### GIVEN TASK 1
From the consulting post below, print the passage from "So why do we" up to and including "it’s worth it.".
### GIVEN TASK 2
In the consulting post below, what is the only thing worse than no customer?

### PROVIDED TEXT
#####

I realized early in my consulting career I’m not good with startups, business plans, or raising money. So, I don’t do it. In my buy-sell world I don’t work with clients looking for deals on micro-businesses, such as dry cleaners, delis, C-stores, etc. I also don’t work on middle-market deals as the investment bankers have much better resources than I do for them (and they are great referral sources for deals too small for them).
I wish someone had told this to a Bellevue law firm where it appears they have absolutely no experience with buy-sell deals but yet are advising clients on a deal (I use the words “it appears” to be nice, this firm is incompetent when it comes to buy-sell, I think most of their contract language was copied from a text book).
At the same time I’m doing some pro bono work, helping a friend who wants to buy a sports pub. While it doesn’t appear the business is “on the market,” there is a commercial real estate agent (supposedly) helping the owners with the sale. It’s obvious this is not his field, as he has NO idea what the heck he’s doing.
The only thing he’s done so far is send over a handwritten note stating what the sellers “best and final offer” is. Oh, he also forwarded one year’s financial information, when asked for it, after stating the price. When asked about the financials he told me, “I didn’t look at them, I just put them in an envelope and gave them to you.”
Did he think all he had to do was send over the price and some financials and get a deal, i.e. just walk us through “the property”? BTW, I don’t mean to insult competent commercial real estate agents by implying all they do is show a property and get a deal. They do a lot more.
There’s a lesson here, isn’t there? Do what you’re not qualified for and you will:
  • Get in trouble with your client.
  • Build a bad reputation.
  • Risk a lawsuit.
So why do we all keep running into people who take on things they shouldn’t touch with the proverbial 10-foot pole?
The answer is simple; it’s the lure of the lira, the glitter and the glory of the guinea, the romance of the ruble, the feel of the franc… (credit to Monty Python and their Money Programme skit).
Translation, to some people any client/customer is a good client/customer. Well, no, absolutely not. The only thing worse than no customer is a bad customer (a paraphrase of my buy-sell line, the only thing worse than no deal is a bad deal).
No matter what your business, keep this in mind. Realize you have to screen customers as much or more as they screen you. In the long run it’s worth it.

#####

### STORED ROWS
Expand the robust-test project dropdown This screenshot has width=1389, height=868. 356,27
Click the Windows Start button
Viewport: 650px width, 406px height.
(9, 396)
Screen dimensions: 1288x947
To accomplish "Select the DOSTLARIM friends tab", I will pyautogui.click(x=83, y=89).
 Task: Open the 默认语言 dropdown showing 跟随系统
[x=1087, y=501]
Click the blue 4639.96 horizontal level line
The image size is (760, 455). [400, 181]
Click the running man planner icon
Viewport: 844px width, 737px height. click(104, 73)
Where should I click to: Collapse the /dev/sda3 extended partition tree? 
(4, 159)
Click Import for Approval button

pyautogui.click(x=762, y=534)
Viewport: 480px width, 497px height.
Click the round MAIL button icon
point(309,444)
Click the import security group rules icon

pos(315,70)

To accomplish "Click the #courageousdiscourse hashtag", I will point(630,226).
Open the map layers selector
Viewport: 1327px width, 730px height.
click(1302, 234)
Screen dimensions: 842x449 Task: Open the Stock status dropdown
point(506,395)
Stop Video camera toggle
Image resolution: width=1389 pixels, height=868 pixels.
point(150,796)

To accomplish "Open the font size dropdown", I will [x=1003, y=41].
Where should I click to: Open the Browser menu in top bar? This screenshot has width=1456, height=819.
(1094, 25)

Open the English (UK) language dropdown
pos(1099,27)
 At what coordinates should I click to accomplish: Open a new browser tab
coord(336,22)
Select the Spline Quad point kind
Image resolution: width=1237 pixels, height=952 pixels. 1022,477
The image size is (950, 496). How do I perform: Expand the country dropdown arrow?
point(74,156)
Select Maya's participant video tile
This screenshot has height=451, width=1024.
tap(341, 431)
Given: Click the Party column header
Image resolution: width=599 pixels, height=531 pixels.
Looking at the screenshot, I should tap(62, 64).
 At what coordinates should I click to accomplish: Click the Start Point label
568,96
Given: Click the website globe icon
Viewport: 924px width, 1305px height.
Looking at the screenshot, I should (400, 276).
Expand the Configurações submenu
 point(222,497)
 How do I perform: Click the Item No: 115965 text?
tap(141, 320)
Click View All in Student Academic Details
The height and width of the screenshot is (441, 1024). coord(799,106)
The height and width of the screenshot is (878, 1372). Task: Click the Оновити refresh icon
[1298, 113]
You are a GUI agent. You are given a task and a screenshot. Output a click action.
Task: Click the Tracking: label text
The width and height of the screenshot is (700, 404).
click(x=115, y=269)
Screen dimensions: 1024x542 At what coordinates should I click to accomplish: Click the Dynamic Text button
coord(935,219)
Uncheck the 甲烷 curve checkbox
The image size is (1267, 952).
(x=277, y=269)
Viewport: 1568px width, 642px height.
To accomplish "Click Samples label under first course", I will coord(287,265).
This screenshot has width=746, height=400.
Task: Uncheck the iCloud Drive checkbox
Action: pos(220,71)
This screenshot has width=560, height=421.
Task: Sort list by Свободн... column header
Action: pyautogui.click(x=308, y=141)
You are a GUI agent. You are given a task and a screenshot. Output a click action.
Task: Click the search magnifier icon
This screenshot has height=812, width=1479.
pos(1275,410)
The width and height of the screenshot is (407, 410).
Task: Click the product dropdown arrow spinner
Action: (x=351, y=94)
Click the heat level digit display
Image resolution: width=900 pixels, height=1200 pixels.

#####

### CORRECT RESPONSE 1
So why do we all keep running into people who take on things they shouldn’t touch with the proverbial 10-foot pole?
The answer is simple; it’s the lure of the lira, the glitter and the glory of the guinea, the romance of the ruble, the feel of the franc… (credit to Monty Python and their Money Programme skit).
Translation, to some people any client/customer is a good client/customer. Well, no, absolutely not. The only thing worse than no customer is a bad customer (a paraphrase of my buy-sell line, the only thing worse than no deal is a bad deal).
No matter what your business, keep this in mind. Realize you have to screen customers as much or more as they screen you. In the long run it’s worth it.

### CORRECT RESPONSE 2
A bad customer.